A healthy lifestyle leads to a strong body and brain, good for pursuing a career in medicine, students learned during Mini-Medical School, where they listened to doctors explain what they do every day and why it’s important.
First- through fourth-graders in the after-school program TEAM 21 visited six stations manned by osteopathic physicians representing the Family Medicine Residency program at Metro Health – University of Michigan Health’s Community Clinic and members of the Michigan Health Council.
“I learned that your kidneys are in your back,” said fourth-grader Hunter Longstreet, as he posed for a photo while holding a “Mini Medical School Graduate” certificate that gave him the title “Future Doctor.”

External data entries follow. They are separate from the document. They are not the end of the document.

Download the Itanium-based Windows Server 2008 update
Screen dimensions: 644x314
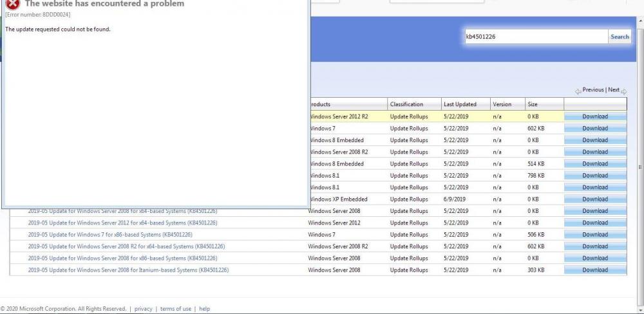click(x=595, y=270)
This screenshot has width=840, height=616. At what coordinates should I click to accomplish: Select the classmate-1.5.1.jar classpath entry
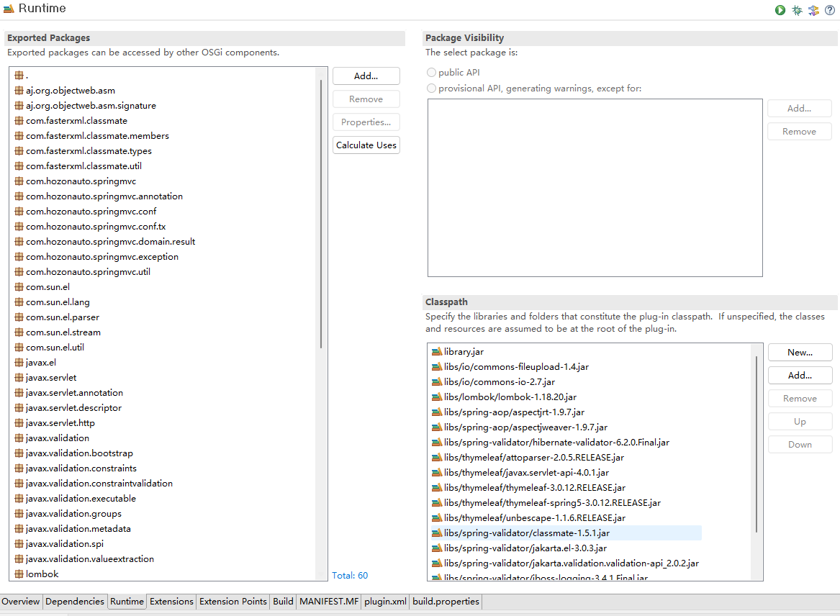click(544, 533)
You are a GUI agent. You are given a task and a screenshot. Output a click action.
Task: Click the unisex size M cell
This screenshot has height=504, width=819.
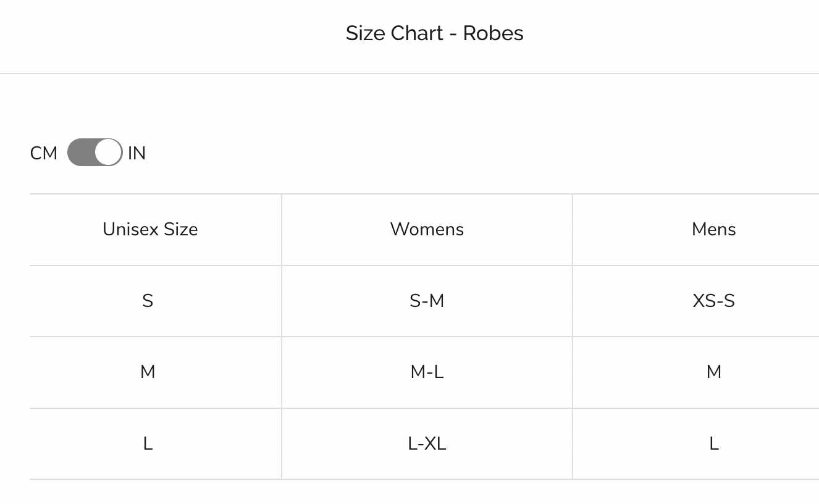pos(148,372)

Donning doctor’s coats, students examined X-rays and learned about bone health, tested medical instruments, practiced hygiene using hand sanitizer to kill germs, affixed Velcro organs to an anatomy apron, and received lessons in nutrition and exercise.
“We learned how to use the equipment,” said student Laura Munoz-Castillo. “When your skin gets ripped you can get germs inside. That’s why you should wear a Band-Aid.”
Brandess Wallace, community engagement and education coordinator for the Michigan Health Council, said the mission of the event is multi-faceted.
“One goal is to take the mystery out of and alleviate the fear that might go with visiting the doctor; another is to show kids what it means to lead a healthy lifestyle and, finally, we want to expose these kids to medicine as a potential career,” Wallace said.
Ellen Hensel, TEAM 21 site coordinator, said career exploration is an important component of the enrichment program.
“This is just something new they might not be able to fit into the school day that we can provide after school,” she said. “A lot of them might not have thought about being a doctor some day, but now it’s on their radar.”